Chant

Levé à huit heures, con­tent. Déjà, au réveil, je me félic­i­tais de mon lit. C’est le hasard qui l’a ren­du aus­si con­fort­able. A force de démé­nage­ment, j’ai accu­mulé nos mate­las. Autre­fois, j’au­rai jeté, mais depuis quelques années, j’achète du haut de gamme. Arrivé à Agrabuey, j’ai tassé dans les nich­es, les recoins, les dessous, les mate­las inutil­isés; il en restait deux, sur lesquels Gala et moi dormions, largeur cent qua­tre-vingt. Pour gag­n­er de la place, je les ai empilés sur un dou­ble som­mi­er. Le résul­tat est inespéré: douceur, résis­tance, pro­fondeur — à ravir.
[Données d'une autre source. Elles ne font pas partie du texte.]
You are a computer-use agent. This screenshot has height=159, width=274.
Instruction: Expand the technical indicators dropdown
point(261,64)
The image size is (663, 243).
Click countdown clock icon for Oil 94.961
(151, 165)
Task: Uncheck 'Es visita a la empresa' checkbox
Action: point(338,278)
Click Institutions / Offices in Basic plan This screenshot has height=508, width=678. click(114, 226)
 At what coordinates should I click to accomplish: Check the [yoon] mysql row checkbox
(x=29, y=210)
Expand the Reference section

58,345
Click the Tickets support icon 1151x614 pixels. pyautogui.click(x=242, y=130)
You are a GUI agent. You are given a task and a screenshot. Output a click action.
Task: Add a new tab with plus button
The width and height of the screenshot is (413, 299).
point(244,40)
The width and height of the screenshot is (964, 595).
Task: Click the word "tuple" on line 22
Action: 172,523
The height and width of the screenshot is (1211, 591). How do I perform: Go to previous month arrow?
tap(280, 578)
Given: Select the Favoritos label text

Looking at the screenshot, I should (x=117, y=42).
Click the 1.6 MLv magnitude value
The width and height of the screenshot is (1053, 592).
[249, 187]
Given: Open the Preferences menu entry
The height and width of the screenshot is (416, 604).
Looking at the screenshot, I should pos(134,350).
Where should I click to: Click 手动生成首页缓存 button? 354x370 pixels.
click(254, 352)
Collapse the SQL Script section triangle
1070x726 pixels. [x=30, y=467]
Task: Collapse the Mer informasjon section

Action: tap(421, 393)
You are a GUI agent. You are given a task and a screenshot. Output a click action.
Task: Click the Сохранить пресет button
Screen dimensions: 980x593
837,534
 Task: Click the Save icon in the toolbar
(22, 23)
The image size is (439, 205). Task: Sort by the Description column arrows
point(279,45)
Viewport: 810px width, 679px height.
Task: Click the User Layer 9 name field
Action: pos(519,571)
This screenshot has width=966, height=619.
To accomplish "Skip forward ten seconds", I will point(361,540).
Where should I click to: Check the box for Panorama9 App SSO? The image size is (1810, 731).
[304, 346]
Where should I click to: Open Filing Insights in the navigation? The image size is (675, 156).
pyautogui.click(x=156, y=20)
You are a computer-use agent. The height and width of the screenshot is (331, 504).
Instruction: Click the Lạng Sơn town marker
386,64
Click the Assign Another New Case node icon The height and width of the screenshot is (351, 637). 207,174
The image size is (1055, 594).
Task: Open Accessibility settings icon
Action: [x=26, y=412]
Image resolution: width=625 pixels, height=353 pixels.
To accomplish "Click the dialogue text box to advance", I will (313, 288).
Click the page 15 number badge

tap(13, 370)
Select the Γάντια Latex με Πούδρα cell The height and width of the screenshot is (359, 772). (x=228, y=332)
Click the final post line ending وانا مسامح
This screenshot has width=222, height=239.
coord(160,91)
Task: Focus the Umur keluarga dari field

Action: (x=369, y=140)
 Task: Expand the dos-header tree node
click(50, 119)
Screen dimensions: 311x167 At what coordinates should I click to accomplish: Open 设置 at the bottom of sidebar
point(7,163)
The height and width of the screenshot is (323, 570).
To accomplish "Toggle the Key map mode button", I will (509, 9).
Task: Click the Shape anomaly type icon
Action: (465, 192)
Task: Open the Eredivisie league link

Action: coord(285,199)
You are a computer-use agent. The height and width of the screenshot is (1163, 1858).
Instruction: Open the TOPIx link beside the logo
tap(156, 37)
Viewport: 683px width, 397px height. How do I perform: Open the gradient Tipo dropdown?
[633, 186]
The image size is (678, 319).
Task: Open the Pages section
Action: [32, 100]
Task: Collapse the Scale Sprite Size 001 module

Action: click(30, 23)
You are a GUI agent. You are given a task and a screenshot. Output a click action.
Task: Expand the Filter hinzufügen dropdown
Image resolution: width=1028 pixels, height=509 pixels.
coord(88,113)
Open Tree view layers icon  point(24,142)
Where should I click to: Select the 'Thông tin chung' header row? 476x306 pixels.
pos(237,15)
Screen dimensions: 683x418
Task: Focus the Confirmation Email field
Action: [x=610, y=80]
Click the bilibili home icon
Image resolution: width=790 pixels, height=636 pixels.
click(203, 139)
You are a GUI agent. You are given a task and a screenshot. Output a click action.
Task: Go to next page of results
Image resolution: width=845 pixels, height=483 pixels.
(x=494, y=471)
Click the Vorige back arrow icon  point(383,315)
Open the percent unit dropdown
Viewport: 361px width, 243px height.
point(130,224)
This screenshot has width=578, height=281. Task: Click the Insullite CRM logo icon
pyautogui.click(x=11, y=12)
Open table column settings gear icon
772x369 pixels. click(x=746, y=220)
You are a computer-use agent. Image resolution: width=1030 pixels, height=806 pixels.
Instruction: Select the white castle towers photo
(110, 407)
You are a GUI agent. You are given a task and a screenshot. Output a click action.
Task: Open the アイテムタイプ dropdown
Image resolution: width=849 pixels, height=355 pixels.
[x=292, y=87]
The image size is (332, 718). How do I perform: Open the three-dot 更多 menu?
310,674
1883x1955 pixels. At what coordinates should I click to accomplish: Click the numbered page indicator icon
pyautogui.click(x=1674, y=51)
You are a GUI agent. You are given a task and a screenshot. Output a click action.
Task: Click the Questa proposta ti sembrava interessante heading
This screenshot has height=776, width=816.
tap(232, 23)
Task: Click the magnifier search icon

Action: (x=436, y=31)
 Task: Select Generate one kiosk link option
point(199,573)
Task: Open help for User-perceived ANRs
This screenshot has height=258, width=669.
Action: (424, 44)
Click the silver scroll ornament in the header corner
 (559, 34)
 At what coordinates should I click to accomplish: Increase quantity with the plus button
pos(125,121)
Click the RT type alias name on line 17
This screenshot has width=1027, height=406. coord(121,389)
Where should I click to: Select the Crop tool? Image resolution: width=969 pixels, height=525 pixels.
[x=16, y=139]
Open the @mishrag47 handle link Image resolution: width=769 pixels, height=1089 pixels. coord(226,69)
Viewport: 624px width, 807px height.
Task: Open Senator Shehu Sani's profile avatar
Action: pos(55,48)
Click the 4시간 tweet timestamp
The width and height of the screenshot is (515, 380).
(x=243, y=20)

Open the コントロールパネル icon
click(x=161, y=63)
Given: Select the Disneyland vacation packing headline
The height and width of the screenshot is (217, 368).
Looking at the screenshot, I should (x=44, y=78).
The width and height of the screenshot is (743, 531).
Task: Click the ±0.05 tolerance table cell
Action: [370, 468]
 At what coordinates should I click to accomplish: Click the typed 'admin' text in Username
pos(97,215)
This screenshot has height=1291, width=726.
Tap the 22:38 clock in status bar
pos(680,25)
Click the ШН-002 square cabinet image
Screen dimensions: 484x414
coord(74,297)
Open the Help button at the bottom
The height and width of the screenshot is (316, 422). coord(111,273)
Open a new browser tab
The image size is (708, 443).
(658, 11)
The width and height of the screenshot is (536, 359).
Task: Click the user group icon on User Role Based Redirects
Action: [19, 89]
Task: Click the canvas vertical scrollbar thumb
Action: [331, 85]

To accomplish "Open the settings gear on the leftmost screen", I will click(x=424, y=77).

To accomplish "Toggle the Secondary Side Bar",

Encore som­no­lent, j’ap­pré­cie cette réus­site. Dehors, il pleut. Je n’ai pas à sor­tir. Le rit­uel est le même: met­tre le café, vider les cen­dres, allumer le feu, puis con­sul­ter la presse dans cet ordre: France-Suisse-Espagne-Angleterre-Russie. Ensuite, musique et salle d’eau. Ce matin, j’ai été retenu par un oiseau. Peut-être celui qui chan­tait devant ma cham­bre ces nuits. Instal­lé sur le rebord de la fenêtre du salon, il regar­dait l’a­verse inon­der les toits de pierre. Un passereau chanteur à plumes jaunes et tête bleue (nous avons fait de l’or­nitholo­gie au vil­lage en mai dernier). Il est resté per­ché plusieurs min­utes. Avant de s’en­v­ol­er, il a émis un son grêle. Cela m’a réjoui. Comme si cette obser­va­tion oblig­eait à chang­er de point de vue sur le monde. Pris­es dans le silence, les maisons du vil­lage avaient soudain une âme. A la fois proches de la fonc­tion pro­tec­trice et magiques.